I just recite that for the benefit of counsel. The record is open tomorrow morning for anything you want to present in the way of testimony. You have to make your own decision.

 Tr. 11-21-91 at 124. Sergeant Hickey conceded at the second trial that items had been moved in between photographs under cross examination by Ingram's defense counsel. Tr. 4-8-92 at 25-37.

 On January 8, 1992, Ingram moved for acquittal or a new trial on the grounds that the police officers' testimony "was so contradictory that no rational trier of fact could find beyond a reasonable doubt that Ingram was guilty of the crime charged," Defendant's Renewed Motion for Acquittal or in the Alternative for a New Trial, at 3-4. Ingram also moved for a new trial on the basis of ineffective assistance of counsel, since Ingram's previous counsel had been ill for much of the pretrial and almost the entire trial phase. Defendant's Motion for a New Trial filed January 8, 1992 and Ex. 3, Letter from Derrick Ingram to Judge Louis F. Oberdorfer, dated December 27, 1991. As stated above, while scheduling a second trial for Copeland, I granted Ingram's motion for a new trial, but ordered him detained pending trial.

 Ingram's original counsel had failed to call Harrison, the lessee of the apartment, as a witness. With great effort, her replacement, Dale, located Harrison in South Carolina, traveled there to interview him, subpoenaed him, and produced him as a crucial defense witness at the second trial. Harrison testified that he knew Ingram from various construction jobs, but that Ingram never had lived in the Florida Avenue apartment, nor had he spent the night there or left his clothes there in the three months prior to the search. Harrison testified that in January 1991 he had been more than $ 500 behind in his rent and had asked Ingram to make the rent payments for him. Harrison promised to reimburse Ingram for the loan with the anticipated proceeds from an insurance claim. Tr. 4-8-92 at 138-139. Ingram agreed and made the payments in three installments on Harrison's behalf. At trial, Harrison identified the receipts found on Ingram during the search as the receipts for these rent payments.
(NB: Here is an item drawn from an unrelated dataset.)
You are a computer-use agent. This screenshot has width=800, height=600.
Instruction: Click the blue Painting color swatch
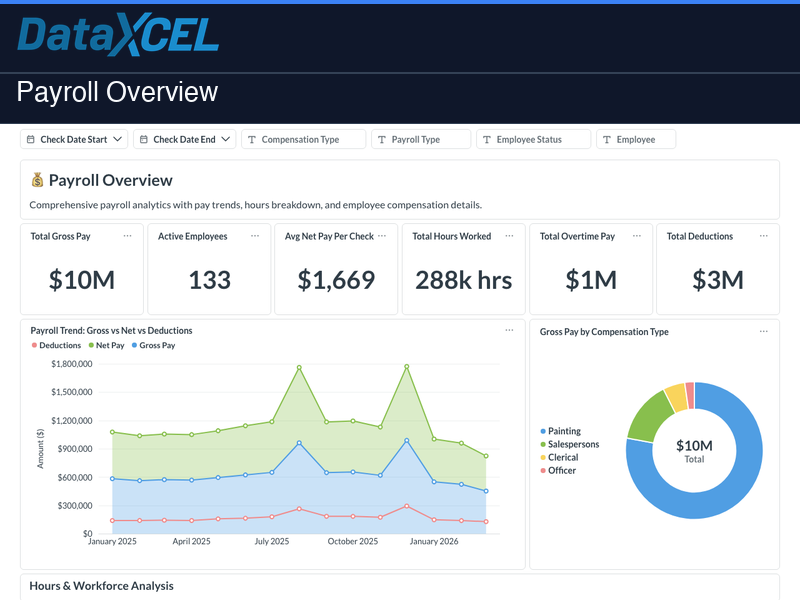[544, 431]
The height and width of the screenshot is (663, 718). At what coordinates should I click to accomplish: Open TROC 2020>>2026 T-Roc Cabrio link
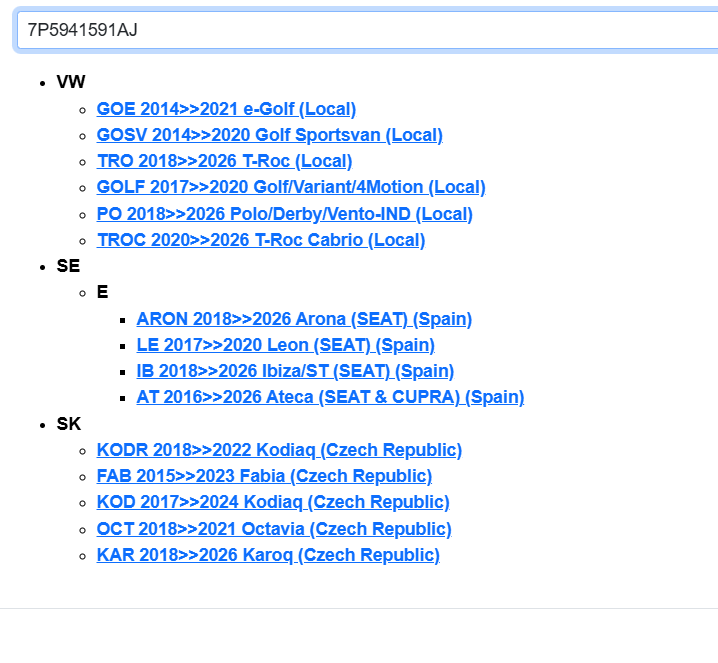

Tr. 4-8-92 at 163, 173-174.

 Ingram's defense then proved by uncontradicted testimony, corroborated by documentary evidence, that on March 15, 1991, Harrison had received a settlement from the insurance company totalling $ 8,000. Harrison gave $ 900 in cash to Ingram as reimbursement for the rent payments. Harrison and his wife then immediately left the District the night of March 15 and moved to South Carolina. Tr. 4-8-92 at 142-143. The search warrant was executed on March 18, 1991. To my knowledge, Harrison never has been charged in relation to these events, nor has the coincidence between Harrison's reimbursement of Ingram, Harrison's sudden departure to South Carolina, and the March 18, 1991 raid been explored in any court proceedings.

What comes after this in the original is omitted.